++++ Exercise data

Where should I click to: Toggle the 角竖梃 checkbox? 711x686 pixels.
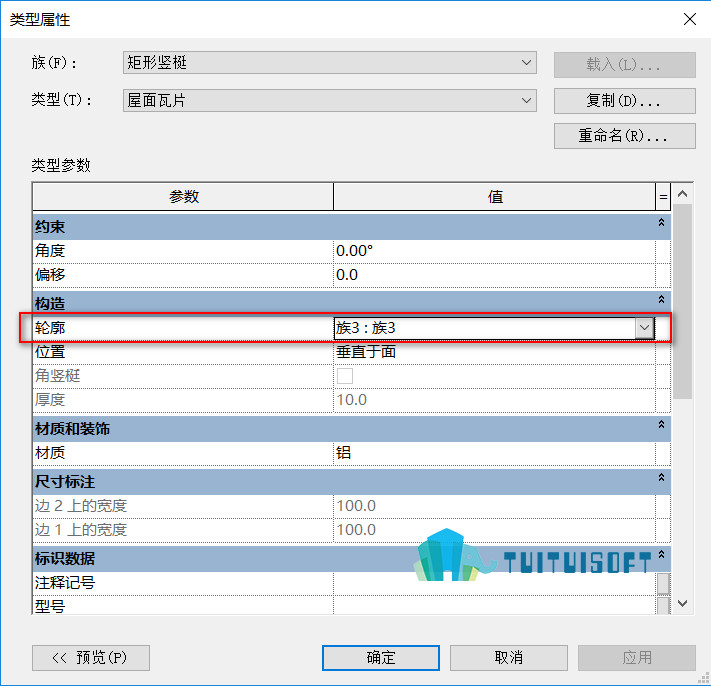coord(345,376)
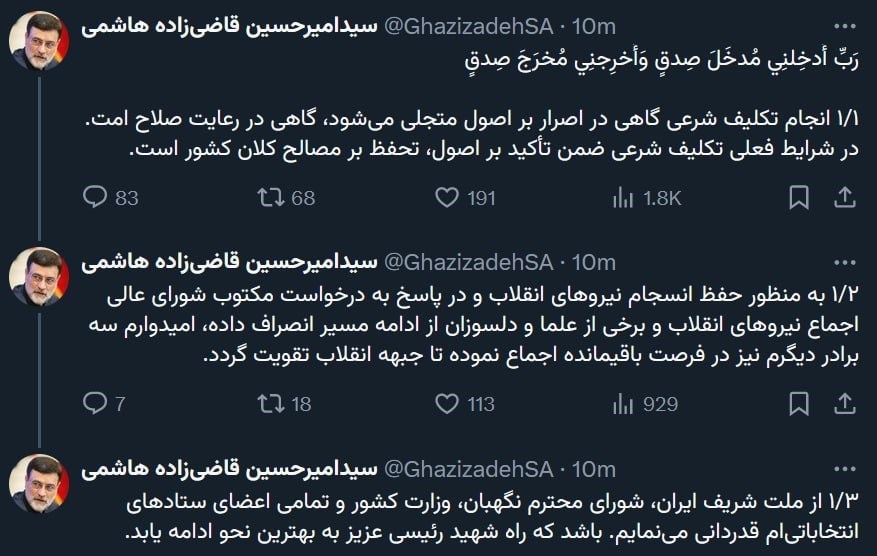View analytics of tweet with 1.8K views
The width and height of the screenshot is (877, 556).
tap(623, 197)

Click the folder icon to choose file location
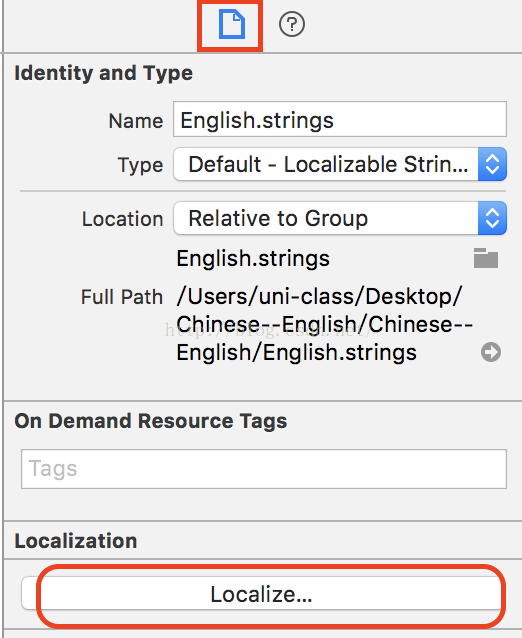(486, 258)
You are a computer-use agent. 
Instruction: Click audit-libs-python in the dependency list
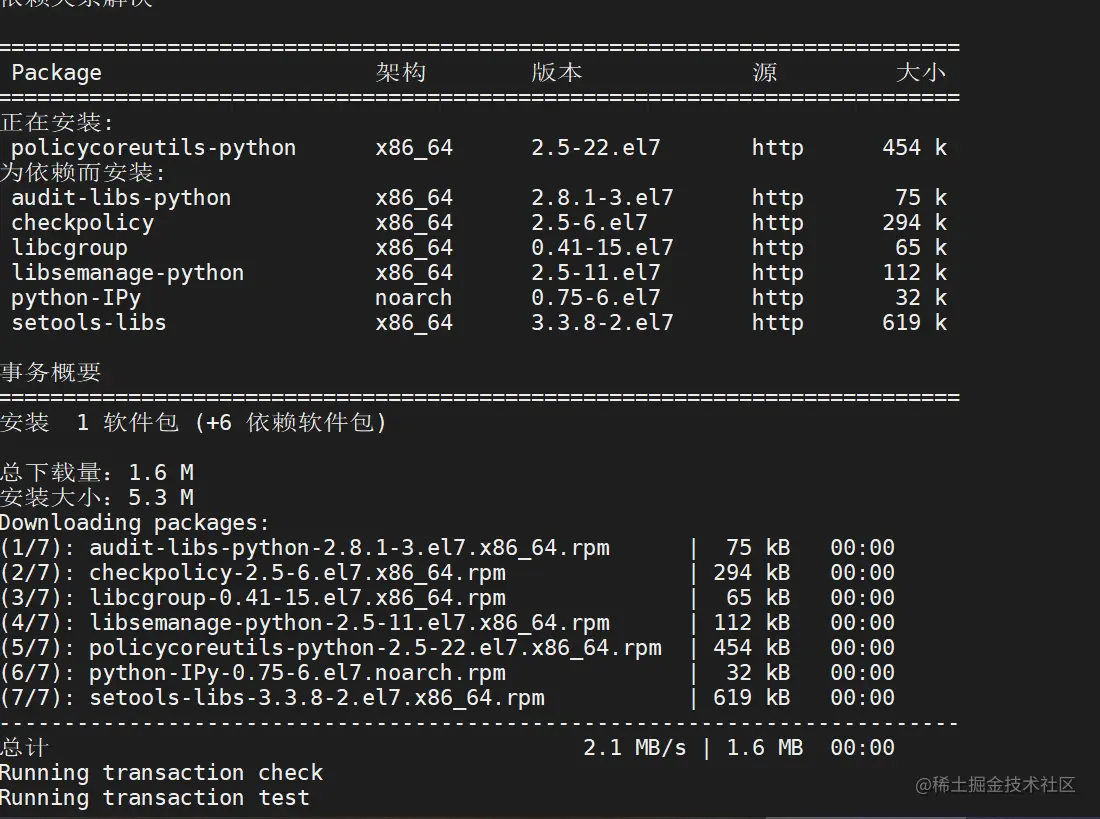(x=121, y=198)
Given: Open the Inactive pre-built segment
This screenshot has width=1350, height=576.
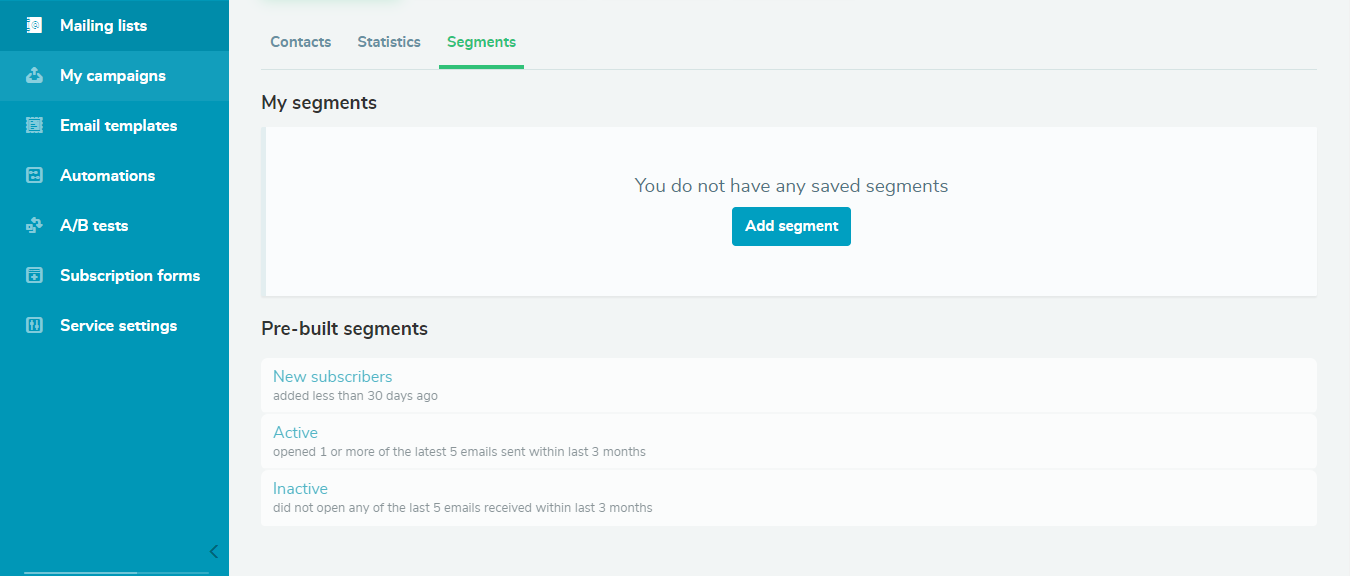Looking at the screenshot, I should 300,489.
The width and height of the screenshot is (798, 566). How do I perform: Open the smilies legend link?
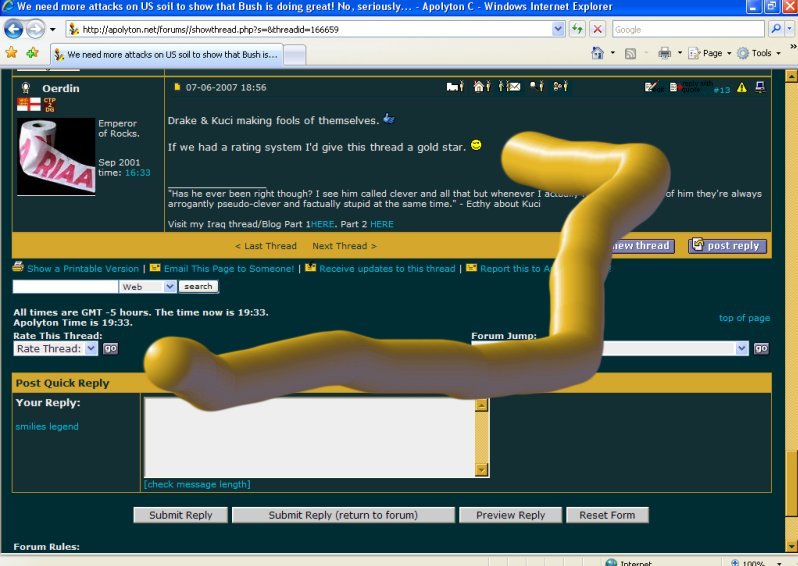pos(47,427)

++++++++

## Task objective
The data above should be repeated in full and exactly, with no pictures carried over.

## Exercise solution
Where should I click to: Toggle the 角竖梃 checkbox? 711x686 pixels.
coord(345,376)
View analytics of tweet with 1.8K views
The width and height of the screenshot is (877, 556).
tap(623, 197)

Click the folder icon to choose file location
(486, 258)
You are a computer-use agent. 
Instruction: Click audit-libs-python in the dependency list
(x=121, y=198)
Given: Open the Inactive pre-built segment
This screenshot has width=1350, height=576.
Looking at the screenshot, I should 300,489.
The width and height of the screenshot is (798, 566). How do I perform: Open the smilies legend link?
pos(47,427)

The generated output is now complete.